Eggless black velvet cake paired with dairy-free cream cheese frosting.

Course Dessert
Cuisine vegan
Keyword vegan black velvet cake
Prep Time 30 minutes
Cook Time 18 minutes
Chill time 1 hour
Servings 16 slices
Calories 357 kcal


  • 315 ml Soy milk (1+¼ cups)
  • 1 Tablespoon Apple cider vinegar (sub lemon juice or white vinegar)
  • 300 g Self-raising flour (2+⅓ cups)
  • ½ Teaspoon Baking soda (bicarbonate of soda)
  • 50 g Cocoa powder (7 tablespoons)
  • 200 g Caster sugar (1 cup)
  • 180 g Vegan butter, melted (¾ cup)
  • 2 Teaspoons Vanilla extract
  • 1-2 Teaspoons Black gel food colouring (I used PME)
  • Frosting of choice* (I used 2 x 400g tubs of Betty Crocker cream cheese icing)


  1. Preheat your oven to 180°C/350°F (or 160°C/325°F if you're using a fan or convection oven). Grease, flour and line 3 x 7-inch cake tins.

  2. Mix together the soy milk and vinegar in a small bowl or mug. Set aside for now. This will be your "buttermilk".

  3. In a large bowl, mix together the flour, baking soda, cocoa powder and caster sugar.

  4. Add the buttermilk to the bowl, along with the melted vegan butter and vanilla extract. Mix until you have a smooth cake batter.

  5. Add the black food gel, mixing it in a little at a time, until you reach your desired colour.

  6. Divide the cake batter equally between the cake tins and spready it out evenly. Bake for 15-18 minutes, until a toothpick through the centre comes out clean.

  7. Let the cakes cool for around 10 minutes in the tins, then carefully flip them out onto a wire rack. Peel off the baking paper and leave the cakes to cool completely.


  1. If using ready-made frosting, place it all into a large bowl and whisk for a minute or two using an electric whisk. This will help to increase the volume and make it easier to spread around.

  2. Place your first cake layer onto a cake stand and spoon or pipe a thick layer of frosting onto it. Repeat with the next layer.

  3. When you have your 3 layers stacked on top of one another, cover the whole cake in a thin layer of frosting, using an icing scraper to get rid of any excess. Place the cake in the fridge for 30-60 minutes to let the icing set.

  4. Once chilled, use the remaining frosting to coat the cake in a second layer, smoothing it out as you go.
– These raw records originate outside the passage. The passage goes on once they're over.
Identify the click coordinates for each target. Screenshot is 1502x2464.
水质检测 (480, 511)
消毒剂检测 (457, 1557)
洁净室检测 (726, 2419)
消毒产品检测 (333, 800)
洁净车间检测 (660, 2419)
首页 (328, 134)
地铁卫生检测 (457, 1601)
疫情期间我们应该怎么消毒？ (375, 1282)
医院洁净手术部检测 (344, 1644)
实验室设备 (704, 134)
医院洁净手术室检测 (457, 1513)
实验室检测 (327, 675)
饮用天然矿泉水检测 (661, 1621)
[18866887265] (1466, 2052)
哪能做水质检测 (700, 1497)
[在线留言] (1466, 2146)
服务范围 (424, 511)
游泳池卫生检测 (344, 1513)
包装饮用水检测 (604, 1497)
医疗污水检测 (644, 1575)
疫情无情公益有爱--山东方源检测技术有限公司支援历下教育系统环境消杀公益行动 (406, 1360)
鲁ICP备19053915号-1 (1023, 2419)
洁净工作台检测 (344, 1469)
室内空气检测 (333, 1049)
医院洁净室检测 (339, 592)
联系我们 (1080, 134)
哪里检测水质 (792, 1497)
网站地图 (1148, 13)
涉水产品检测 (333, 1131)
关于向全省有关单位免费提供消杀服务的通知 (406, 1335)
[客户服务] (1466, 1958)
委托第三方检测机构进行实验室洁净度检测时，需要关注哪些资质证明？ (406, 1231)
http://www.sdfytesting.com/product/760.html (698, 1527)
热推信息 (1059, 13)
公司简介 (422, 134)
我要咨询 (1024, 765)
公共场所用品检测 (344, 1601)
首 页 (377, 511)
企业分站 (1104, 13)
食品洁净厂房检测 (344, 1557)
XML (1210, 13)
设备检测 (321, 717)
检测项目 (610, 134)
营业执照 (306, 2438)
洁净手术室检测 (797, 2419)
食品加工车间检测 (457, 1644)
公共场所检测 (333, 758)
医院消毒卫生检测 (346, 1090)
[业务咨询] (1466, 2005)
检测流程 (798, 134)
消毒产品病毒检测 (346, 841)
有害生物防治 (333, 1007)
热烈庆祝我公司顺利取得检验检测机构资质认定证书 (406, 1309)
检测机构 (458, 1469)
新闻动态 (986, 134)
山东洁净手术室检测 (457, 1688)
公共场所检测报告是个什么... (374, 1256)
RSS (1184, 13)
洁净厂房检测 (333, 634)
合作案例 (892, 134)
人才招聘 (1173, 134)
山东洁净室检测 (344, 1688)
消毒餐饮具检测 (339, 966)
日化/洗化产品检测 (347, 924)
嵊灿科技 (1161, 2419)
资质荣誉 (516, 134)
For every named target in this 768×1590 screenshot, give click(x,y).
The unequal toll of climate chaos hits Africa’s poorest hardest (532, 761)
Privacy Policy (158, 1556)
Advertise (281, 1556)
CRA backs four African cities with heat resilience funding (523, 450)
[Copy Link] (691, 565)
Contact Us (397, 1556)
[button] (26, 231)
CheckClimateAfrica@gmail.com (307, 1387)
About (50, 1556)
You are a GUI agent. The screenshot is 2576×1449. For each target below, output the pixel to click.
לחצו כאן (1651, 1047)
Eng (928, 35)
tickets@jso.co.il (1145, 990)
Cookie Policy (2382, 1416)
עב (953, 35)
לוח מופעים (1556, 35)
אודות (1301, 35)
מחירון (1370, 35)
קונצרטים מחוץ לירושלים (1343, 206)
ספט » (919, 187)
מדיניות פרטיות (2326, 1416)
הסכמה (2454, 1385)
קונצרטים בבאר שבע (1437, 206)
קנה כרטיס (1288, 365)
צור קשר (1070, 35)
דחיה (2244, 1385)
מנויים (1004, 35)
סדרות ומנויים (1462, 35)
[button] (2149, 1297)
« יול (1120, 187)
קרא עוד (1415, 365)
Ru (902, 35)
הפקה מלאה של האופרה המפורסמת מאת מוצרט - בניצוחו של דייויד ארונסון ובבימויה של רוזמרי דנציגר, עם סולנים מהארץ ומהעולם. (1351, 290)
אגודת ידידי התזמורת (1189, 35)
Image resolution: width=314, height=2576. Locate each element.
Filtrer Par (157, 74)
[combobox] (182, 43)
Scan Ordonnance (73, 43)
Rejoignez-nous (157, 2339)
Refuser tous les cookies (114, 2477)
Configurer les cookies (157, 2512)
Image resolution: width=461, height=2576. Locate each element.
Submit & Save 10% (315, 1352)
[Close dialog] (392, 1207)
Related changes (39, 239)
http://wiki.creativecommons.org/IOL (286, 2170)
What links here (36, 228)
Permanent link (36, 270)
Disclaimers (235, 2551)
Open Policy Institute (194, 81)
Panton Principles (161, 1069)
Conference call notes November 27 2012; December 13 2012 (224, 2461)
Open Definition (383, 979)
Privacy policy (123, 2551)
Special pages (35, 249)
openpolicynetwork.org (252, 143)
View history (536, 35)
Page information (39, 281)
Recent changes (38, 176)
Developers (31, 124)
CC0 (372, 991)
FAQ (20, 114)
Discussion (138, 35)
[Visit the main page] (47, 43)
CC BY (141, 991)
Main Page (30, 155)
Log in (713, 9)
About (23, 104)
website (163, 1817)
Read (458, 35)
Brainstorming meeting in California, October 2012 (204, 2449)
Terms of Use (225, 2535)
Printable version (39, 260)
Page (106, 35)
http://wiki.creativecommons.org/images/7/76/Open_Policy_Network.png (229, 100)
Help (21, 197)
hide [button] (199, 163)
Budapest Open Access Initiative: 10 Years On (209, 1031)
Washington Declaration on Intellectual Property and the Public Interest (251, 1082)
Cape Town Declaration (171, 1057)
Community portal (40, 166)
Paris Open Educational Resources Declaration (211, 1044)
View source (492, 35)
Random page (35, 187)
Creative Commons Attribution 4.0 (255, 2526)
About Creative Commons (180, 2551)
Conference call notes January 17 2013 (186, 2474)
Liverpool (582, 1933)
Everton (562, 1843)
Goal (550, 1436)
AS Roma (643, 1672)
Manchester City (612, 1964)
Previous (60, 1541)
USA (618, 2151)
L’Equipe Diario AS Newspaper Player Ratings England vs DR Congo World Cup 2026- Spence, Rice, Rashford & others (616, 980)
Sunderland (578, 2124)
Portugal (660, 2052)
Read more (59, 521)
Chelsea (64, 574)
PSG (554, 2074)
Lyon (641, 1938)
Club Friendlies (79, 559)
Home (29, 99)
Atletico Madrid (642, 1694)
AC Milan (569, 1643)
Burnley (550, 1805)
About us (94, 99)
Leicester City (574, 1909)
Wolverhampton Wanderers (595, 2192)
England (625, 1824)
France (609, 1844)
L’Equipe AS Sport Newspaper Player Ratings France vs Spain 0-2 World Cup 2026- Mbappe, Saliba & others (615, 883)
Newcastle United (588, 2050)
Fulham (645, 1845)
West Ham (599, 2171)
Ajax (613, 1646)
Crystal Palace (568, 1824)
Place it back in the fridge to set before cutting into slices and enjoying!

Recipe Notes

  • *I recommend using vanilla buttercream or cream cheese frosting for this cake. It can be homemade or ready-made, whatever you prefer!
  • Try using orange or purple food colouring in your frosting for a true vegan Halloween cake!
Nutrition Facts
Vegan Halloween Cake (Black Velvet)
Amount Per Serving (1 slice (1/16th))
Calories 357 Calories from Fat 144
% Daily Value*
Fat 16g25%
Sodium 171mg7%
Carbohydrates 51g17%
Fiber 2g8%
Sugar 34g38%
Protein 3g6%
* All values are an estimate only and will vary depending on the food brands used.